Penitipan itu dilakukan untuk mendukung kebutuhan proses penyidikan yang sedang berjalan.

Juru Bicara KPK, Budi Prasetyo menjelaskan, mekanisme penitipan tahanan antarlembaga penegak hukum bukan hal baru.

Menurutnya, langkah tersebut dapat dilakukan ketika proses penyidikan memerlukan dukungan tertentu.

"Sebelumnya ada (Yang dititipkan). Hal demikian memang ada ketika ada kebutuhan dalam proses penyidikan, itu terbuka kemungkinan," kata Budi di Gedung KPK, Jakarta, Jumat (24/7).

Budi mengatakan KPK juga beberapa kali melakukan penitipan tahanan dalam penanganan perkara.

Menurutnya, mekanisme itu merupakan bagian dari kerja sama antarlembaga dalam mendukung proses penegakan hukum.

Ia menambahkan, penitipan Febrie di Rutan KPK menjadi bentuk sinergi antara KPK dan Kejaksaan Agung.

Dukungan tersebut, menurut Budi, diberikan untuk membantu proses penahanan terhadap tersangka.

"Tadi sudah dijelaskan, ya, oleh kawan-kawan di Kejaksaan Agung. Tentu ini juga menjadi bentuk sinergitas antara KPK dengan Kejaksaan Agung berkaitan dengan dukungan dan perbantuan KPK terkait dengan penitipan penahanan terhadap tersangka saudara FA," ujarnya.

Sementara itu, Jaksa Agung Muda Bidang Pengawasan (Jamwas) Kejaksaan Agung Rudi Margono menjelaskan keputusan menitipkan Febrie di Rutan KPK cabang Jakarta Timur juga didasarkan pada pertimbangan perlindungan terhadap yang bersangkutan.

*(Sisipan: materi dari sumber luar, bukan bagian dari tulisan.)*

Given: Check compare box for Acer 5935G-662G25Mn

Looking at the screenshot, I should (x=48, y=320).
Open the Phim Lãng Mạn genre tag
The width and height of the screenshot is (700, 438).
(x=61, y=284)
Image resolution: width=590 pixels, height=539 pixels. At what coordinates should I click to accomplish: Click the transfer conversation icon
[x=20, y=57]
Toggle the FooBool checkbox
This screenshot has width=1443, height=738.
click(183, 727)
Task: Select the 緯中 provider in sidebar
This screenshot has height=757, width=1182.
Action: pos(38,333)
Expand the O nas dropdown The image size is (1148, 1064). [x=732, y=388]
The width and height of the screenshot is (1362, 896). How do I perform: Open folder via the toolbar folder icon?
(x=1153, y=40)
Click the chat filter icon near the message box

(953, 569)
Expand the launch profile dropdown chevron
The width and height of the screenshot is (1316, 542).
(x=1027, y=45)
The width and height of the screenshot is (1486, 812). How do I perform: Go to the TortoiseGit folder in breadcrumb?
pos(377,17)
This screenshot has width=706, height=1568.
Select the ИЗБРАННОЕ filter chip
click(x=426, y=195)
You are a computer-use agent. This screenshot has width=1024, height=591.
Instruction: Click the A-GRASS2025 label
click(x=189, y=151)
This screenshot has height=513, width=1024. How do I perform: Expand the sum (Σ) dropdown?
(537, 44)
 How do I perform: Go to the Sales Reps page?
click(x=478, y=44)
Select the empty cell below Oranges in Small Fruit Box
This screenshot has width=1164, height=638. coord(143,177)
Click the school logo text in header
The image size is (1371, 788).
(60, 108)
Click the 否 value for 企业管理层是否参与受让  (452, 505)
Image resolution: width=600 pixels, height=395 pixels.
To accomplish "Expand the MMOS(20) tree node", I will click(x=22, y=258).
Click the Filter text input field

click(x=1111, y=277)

“Kebanyakan menanyakan kenapa di KPK? Nah, kita memastikan yang bersangkutan pernah setidaknya berjasa menangani kasus-kasus besar, ya kasus besar,” kata Rudi, Jumat (24/7).

Menurut Rudi, penempatan Febrie di Rutan KPK turut mempertimbangkan aspek akuntabilitas, transparansi, dan sinergi antarpenegak hukum. Ia menilai langkah tersebut dapat mendukung kelancaran seluruh tahapan proses hukum yang sedang berlangsung.

“Kami memandang perlu untuk perlindungan yang bersangkutan juga, untuk proses akuntabilitas, transparansi, dan kita sinergi dengan KPK juga,” paparnya.

Sebagai konteks, Kejaksaan Agung resmi menahan Febrie Adriansyah selama 20 hari setelah menetapkannya sebagai tersangka dalam perkara dugaan Tindak Pidana Pencucian Uang (TPPU). Penahanan dilakukan sebagai bagian dari proses penyidikan yang tengah berjalan.

Kasus tersebut berkaitan dengan dugaan tindak pidana pencucian uang yang disinyalir terjadi saat Febrie menjalankan tugas sebagai aparat penegak hukum dan pejabat di lingkungan Korps Adhyaksa. Seluruh proses hukum terhadap perkara itu kini masih terus berlangsung.